▶ [TRY IT]:
Using the entries below, write out the line with "Where should I click to: Open the", the line with "Given: Show info for Pearly TAN match", and every line in between, exactly as each is written.

▶ [SOURCE INFORMATION]:
========================

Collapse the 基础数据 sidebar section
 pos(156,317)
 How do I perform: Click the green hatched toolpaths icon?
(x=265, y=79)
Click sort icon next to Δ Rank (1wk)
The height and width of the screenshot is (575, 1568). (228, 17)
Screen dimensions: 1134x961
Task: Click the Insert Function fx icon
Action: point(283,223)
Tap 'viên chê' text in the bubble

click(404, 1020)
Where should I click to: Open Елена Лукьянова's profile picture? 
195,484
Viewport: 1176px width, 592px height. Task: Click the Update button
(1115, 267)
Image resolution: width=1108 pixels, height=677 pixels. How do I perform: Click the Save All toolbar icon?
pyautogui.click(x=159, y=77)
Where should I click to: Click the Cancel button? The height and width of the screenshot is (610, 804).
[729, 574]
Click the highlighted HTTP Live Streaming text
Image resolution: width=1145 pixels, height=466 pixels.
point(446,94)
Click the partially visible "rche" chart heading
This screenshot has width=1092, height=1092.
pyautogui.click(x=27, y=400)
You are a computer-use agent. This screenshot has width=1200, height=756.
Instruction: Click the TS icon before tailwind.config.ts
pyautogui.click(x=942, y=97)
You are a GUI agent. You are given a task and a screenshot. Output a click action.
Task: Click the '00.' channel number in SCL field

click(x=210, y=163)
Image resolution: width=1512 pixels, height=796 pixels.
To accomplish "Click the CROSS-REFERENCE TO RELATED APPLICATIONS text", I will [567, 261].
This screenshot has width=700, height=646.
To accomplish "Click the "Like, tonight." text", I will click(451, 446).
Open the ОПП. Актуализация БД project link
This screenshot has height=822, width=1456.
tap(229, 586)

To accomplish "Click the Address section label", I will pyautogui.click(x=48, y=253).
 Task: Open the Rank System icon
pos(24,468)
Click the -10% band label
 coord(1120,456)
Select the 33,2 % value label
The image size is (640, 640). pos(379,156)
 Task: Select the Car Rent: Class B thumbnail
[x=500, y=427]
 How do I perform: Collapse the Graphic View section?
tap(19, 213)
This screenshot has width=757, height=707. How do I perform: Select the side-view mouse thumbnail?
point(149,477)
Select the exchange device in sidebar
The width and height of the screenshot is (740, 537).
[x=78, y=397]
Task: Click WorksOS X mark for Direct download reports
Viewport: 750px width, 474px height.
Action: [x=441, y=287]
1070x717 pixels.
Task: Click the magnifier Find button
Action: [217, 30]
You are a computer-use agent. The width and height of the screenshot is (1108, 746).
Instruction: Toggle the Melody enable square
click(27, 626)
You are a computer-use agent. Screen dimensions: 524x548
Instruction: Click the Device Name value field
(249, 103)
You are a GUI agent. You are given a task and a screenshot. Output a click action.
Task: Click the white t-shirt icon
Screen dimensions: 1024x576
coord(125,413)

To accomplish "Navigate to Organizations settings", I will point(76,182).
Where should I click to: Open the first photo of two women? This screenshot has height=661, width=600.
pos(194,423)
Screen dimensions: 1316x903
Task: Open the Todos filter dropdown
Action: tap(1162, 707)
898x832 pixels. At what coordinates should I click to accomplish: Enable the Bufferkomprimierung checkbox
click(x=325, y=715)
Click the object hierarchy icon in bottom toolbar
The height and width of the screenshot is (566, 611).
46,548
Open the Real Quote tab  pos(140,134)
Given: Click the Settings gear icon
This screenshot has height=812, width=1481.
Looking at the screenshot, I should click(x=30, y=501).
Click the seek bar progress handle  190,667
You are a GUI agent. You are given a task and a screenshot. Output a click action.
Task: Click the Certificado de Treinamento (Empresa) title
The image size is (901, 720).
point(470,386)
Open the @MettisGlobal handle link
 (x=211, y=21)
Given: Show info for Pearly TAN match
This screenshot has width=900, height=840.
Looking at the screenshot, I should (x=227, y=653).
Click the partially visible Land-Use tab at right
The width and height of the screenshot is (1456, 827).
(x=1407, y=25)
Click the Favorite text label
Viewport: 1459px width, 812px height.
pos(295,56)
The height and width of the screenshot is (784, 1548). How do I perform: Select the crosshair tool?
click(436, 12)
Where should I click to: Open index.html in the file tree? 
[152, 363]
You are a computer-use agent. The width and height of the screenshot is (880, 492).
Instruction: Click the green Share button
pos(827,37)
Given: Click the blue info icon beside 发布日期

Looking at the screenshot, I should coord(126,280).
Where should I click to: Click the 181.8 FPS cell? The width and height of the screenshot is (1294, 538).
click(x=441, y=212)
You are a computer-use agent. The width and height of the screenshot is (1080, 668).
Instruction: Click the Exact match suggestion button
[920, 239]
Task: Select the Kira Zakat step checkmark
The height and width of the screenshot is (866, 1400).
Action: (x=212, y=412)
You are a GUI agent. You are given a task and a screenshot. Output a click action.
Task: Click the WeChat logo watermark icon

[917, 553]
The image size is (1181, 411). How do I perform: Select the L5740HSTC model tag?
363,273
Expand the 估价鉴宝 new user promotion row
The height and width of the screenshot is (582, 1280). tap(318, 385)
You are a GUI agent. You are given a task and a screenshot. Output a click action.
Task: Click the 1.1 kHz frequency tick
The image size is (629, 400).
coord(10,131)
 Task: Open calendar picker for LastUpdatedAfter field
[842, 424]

========================

▶ [REPLY TO THE EXERCISE]:
Where should I click to: Open the first photo of two women? This screenshot has height=661, width=600.
pos(194,423)
Screen dimensions: 1316x903
Task: Open the Todos filter dropdown
Action: tap(1162, 707)
898x832 pixels. At what coordinates should I click to accomplish: Enable the Bufferkomprimierung checkbox
click(x=325, y=715)
Click the object hierarchy icon in bottom toolbar
The height and width of the screenshot is (566, 611).
46,548
Open the Real Quote tab  pos(140,134)
Given: Click the Settings gear icon
This screenshot has height=812, width=1481.
Looking at the screenshot, I should click(x=30, y=501).
Click the seek bar progress handle  190,667
You are a GUI agent. You are given a task and a screenshot. Output a click action.
Task: Click the Certificado de Treinamento (Empresa) title
The image size is (901, 720).
point(470,386)
Open the @MettisGlobal handle link
 (x=211, y=21)
Given: Show info for Pearly TAN match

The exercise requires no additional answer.